- [Fragmento seleccionado]:
++++

La historia de este capítulo negro de Estados Unidos se disputa efectivamente en un avispero de lealtades y traiciones, de tensiones internas y de fracturas públicas. El Hollywood de finales de siglo revivía la caza de brujas con la entrega del Oscar Honorífico a Elia Kazan, que convirtió el Dorothy Chandler Pavilion en una sala de juicios. Muchos profesionales del cine consideraron que la delación es un delito que no prescribe. Aunque Martin Scorsese y Robert de Niro lo presentaron, en el patio de butacas estrellas como Nick Nolte o Ed Harris le negaron el aplauso a Kazan, mientras Spielberg aplaudió pero sentado. En ese gesto parecía recoger el sentimiento de ambigüedad moral que produjo en la industria la figura de Kazan hasta que murió.

Las presiones a las que se vieron sometidos los profesionales de Hollywood, la sensación de miedo que se vivió en los años 50 —y que se convirtió, al decir de The Harvard Crimson, en “la sanción más efectiva”—, transformaron para siempre la fábrica del cine estadounidense. Los que no huyeron (Jules Dassin, Robert Rossen) o emigraron (Charles Chaplin), los que no optaron por el arrepentimiento (Edward Dmytryk) o, peor, la denuncia (Sterling Hayden, Elia Kazan, Walt Disney, Budd Schulberg, Martin Berkeley), acabaron estigmatizados de por vida. En su controvertido discurso de agradecimiento por el Laurel de Oro que le concedió el Sindicato de Guionistas en 1970, como un gesto de conciliación con su eminente miembro, Trumbo optó por restañar heridas: “Cuando vuelvan la vista con curiosidad hacia esos oscuros tiempos, no deben buscar villanos o héroes o santos o demonios, porque no los hay: solo hay víctimas”. Se mostraba indulgente. Otorgaba la absolución.

++++

- [Material recopilado]:
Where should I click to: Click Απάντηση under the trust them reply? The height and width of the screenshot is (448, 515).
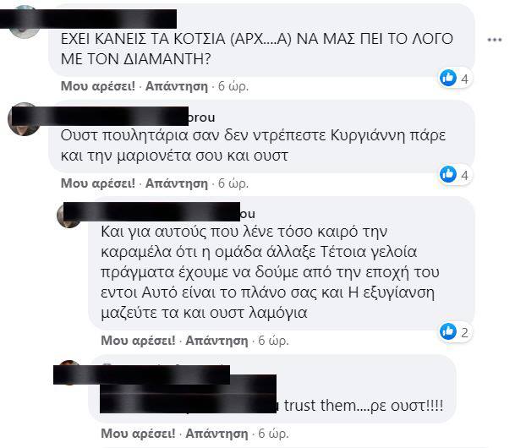pos(216,434)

++++

Prosigue el fragmento sobre la caza de brujas en Hollywood a partir de su última frase. El listado no tiene ningún papel en esto.

Un negocio que es arte

A Trumbo le gustaba decir que “las películas son un arte que es un negocio y un negocio que es un arte”. Era su forma de aceptar su sujeción al principio subsidiario del guionista. Él mismo no se consideraba un autor ni un artista, sino un artesano que conocía muy bien los mecanismos de su oficio. “Nadie conocía las reglas mejor que él —escribe Cook—, y a partir de ahí nadie jugó la partida durante tanto tiempo con tanto éxito.” Tanto el libro como en la película, los tramos finales dedicados a la relación laboral y personal con Kirk Douglas y Otto Preminger, responsables ambos de que Trumbo recuperara su identidad con Espartaco y Éxodo, son los que aportan la energía conclusiva del drama. El gesto del presidente John F. Kennedy de asistir a ver Espartaco en un cine de Washington D. C. fue el golpe de gracia a la lista negra. Trumbo, como escribe Cook, “dejó de ser un fantasma”.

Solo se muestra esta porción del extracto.